**DATA ENTRIES**

+--

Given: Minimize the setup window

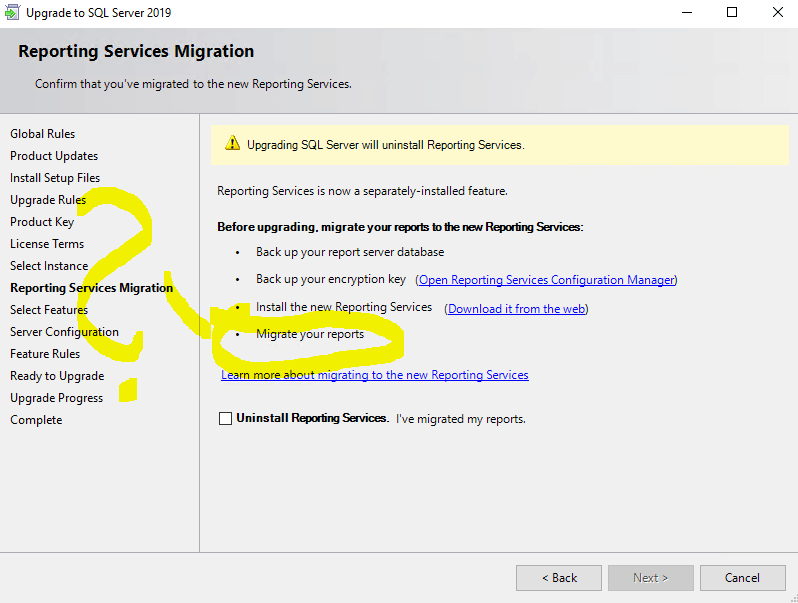Looking at the screenshot, I should click(686, 13).
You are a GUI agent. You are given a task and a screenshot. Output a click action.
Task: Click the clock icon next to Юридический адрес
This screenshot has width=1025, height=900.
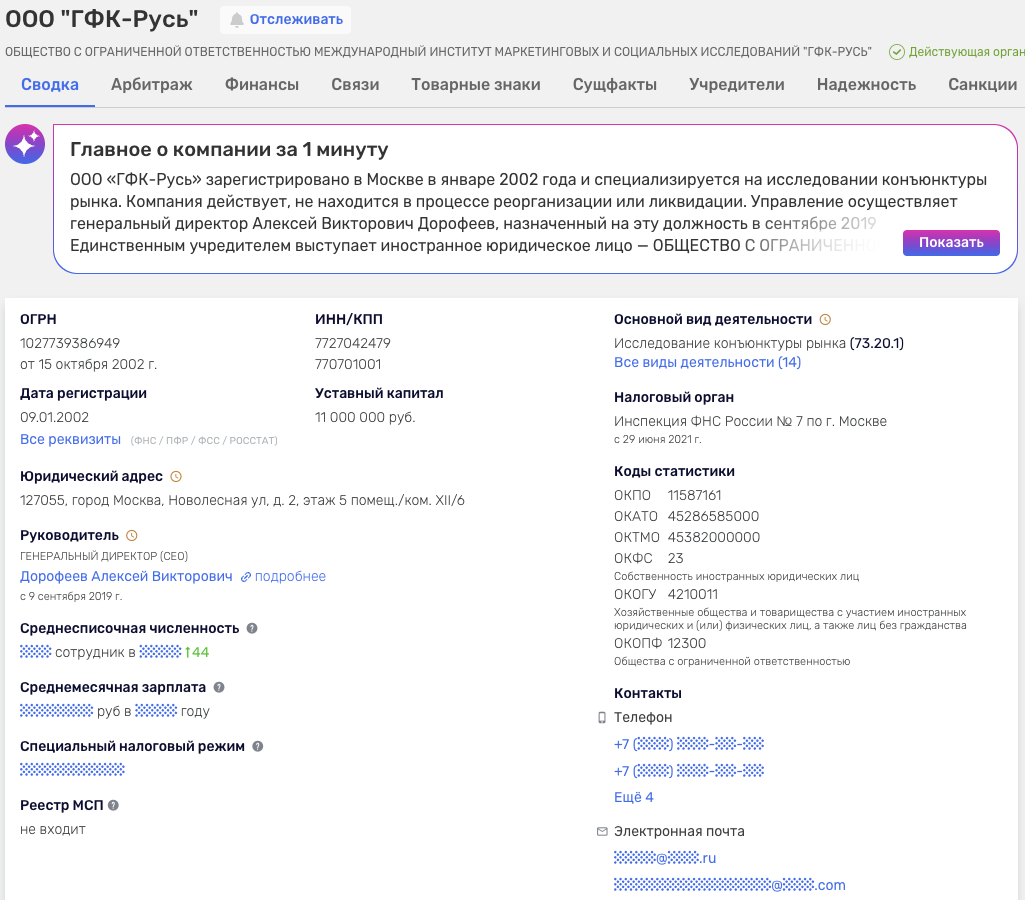(176, 476)
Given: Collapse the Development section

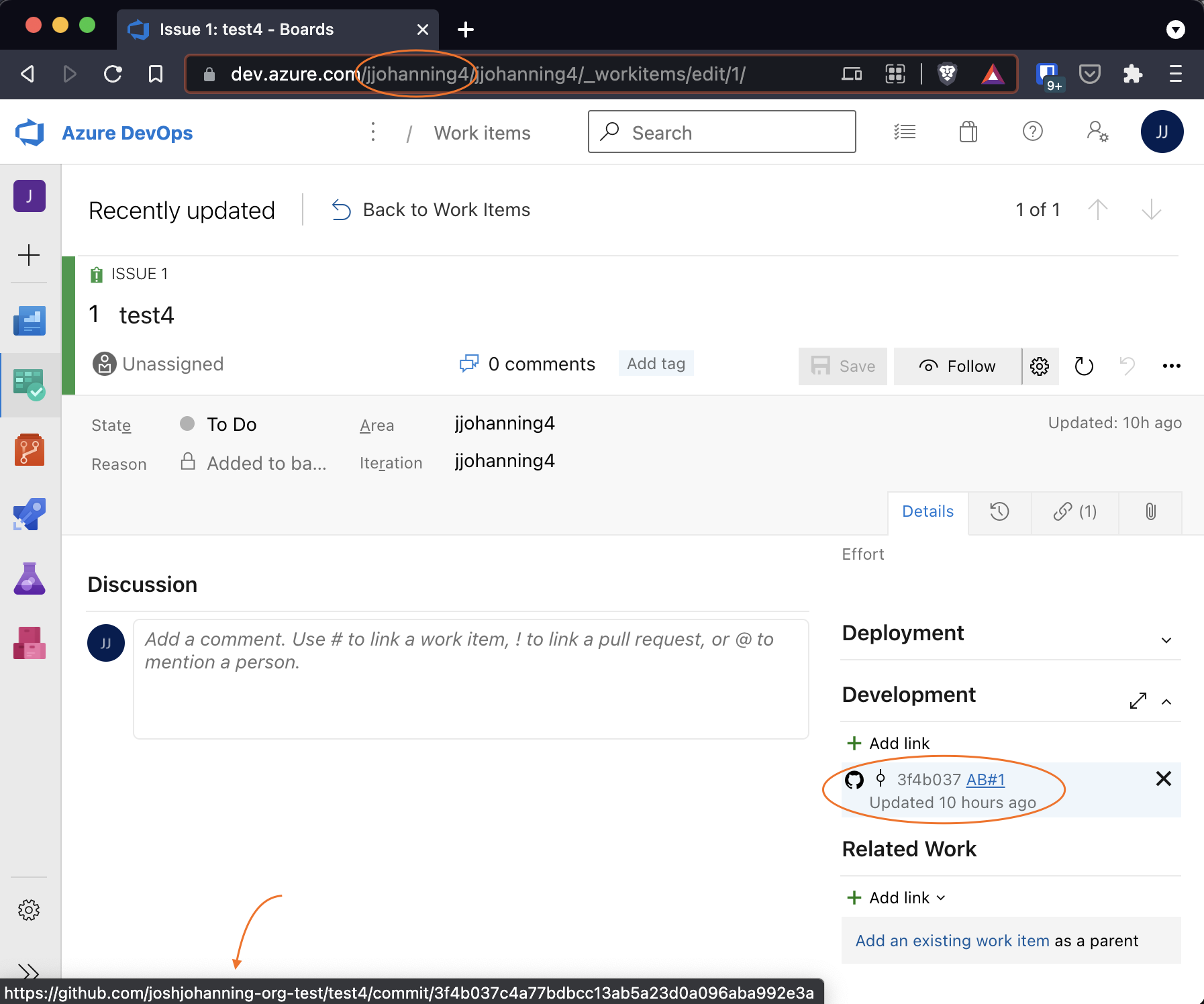Looking at the screenshot, I should [x=1166, y=702].
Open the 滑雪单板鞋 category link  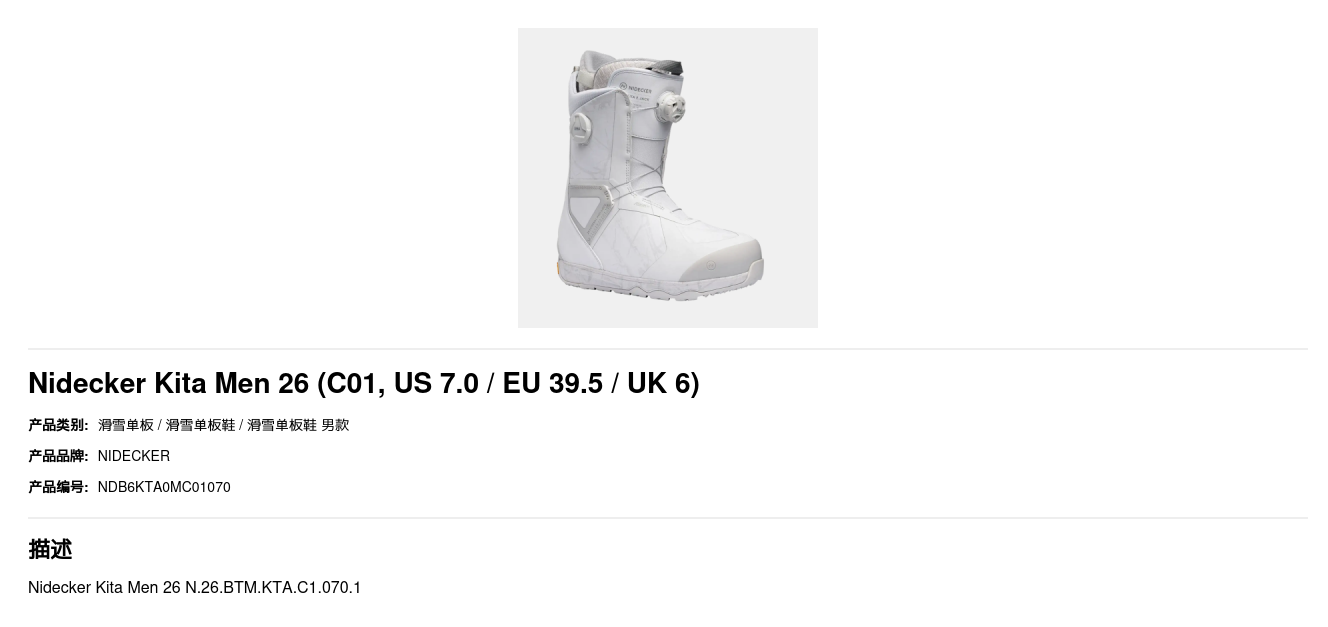click(200, 425)
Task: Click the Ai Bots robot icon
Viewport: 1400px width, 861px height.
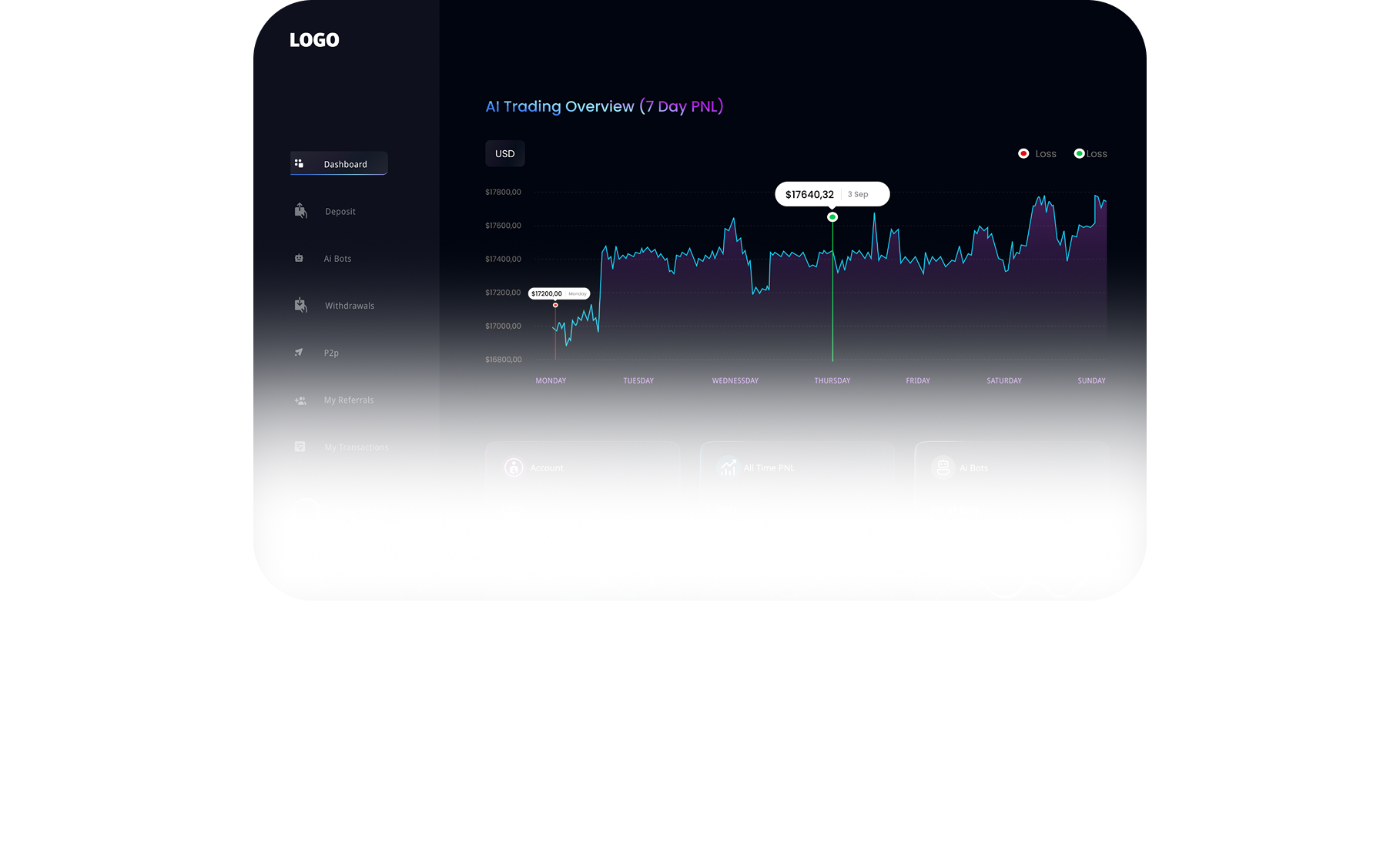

+--

**EXERCISE TASK**
List every line of the records that contains the string "icon".

**ANSWER TO THIS EXERCISE**
Task: Click the clock icon next to Юридический адрес
Task: Click the Ai Bots robot icon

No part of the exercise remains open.